• **THE RECORDS**:
"""

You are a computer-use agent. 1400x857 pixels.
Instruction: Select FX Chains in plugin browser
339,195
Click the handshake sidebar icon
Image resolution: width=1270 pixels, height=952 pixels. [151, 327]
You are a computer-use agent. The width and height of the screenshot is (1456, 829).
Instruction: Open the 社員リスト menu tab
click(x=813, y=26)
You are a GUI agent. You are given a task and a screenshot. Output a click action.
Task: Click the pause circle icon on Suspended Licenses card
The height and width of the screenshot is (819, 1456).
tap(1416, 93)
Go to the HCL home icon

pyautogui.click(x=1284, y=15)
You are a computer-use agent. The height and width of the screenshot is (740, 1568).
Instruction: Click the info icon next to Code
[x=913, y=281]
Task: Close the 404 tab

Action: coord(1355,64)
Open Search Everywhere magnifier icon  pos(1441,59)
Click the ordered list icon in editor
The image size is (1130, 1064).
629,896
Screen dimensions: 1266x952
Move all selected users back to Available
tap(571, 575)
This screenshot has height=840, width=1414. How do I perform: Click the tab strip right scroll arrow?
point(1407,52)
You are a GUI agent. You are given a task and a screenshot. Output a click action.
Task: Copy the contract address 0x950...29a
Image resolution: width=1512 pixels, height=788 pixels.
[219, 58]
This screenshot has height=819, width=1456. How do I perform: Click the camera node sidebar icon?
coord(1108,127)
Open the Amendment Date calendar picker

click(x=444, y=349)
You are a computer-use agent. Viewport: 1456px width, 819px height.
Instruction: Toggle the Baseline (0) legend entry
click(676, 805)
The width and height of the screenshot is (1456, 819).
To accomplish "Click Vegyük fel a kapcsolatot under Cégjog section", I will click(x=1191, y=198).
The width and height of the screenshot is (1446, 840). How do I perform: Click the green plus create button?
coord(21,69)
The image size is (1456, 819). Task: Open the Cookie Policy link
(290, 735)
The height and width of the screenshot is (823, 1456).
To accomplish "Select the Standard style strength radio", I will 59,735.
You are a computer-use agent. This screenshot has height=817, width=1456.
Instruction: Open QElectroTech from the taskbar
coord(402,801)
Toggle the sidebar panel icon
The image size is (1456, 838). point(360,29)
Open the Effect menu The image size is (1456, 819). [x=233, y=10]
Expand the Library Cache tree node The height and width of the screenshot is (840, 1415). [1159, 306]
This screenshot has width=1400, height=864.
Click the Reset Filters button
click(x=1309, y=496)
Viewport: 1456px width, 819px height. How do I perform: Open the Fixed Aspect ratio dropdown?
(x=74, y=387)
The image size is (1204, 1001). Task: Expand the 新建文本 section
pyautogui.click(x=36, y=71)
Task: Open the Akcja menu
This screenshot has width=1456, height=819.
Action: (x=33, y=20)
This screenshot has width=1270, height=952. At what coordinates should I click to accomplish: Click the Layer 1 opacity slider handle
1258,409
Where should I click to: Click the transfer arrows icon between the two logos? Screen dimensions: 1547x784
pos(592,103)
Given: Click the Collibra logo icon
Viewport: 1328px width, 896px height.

"""

• **ABOUT THIS TASK**: The range runs from the line above containing "The width and height of the screenshot is (1456, 819)." to the line containing "You are a computer-use agent. This", inclusive. Restate those lines word for word and no others.

• **FINISHED EXERCISE**:
The width and height of the screenshot is (1456, 819).
To accomplish "Click Vegyük fel a kapcsolatot under Cégjog section", I will click(x=1191, y=198).
The width and height of the screenshot is (1446, 840). How do I perform: Click the green plus create button?
coord(21,69)
The image size is (1456, 819). Task: Open the Cookie Policy link
(290, 735)
The height and width of the screenshot is (823, 1456).
To accomplish "Select the Standard style strength radio", I will 59,735.
You are a computer-use agent. This screenshot has height=817, width=1456.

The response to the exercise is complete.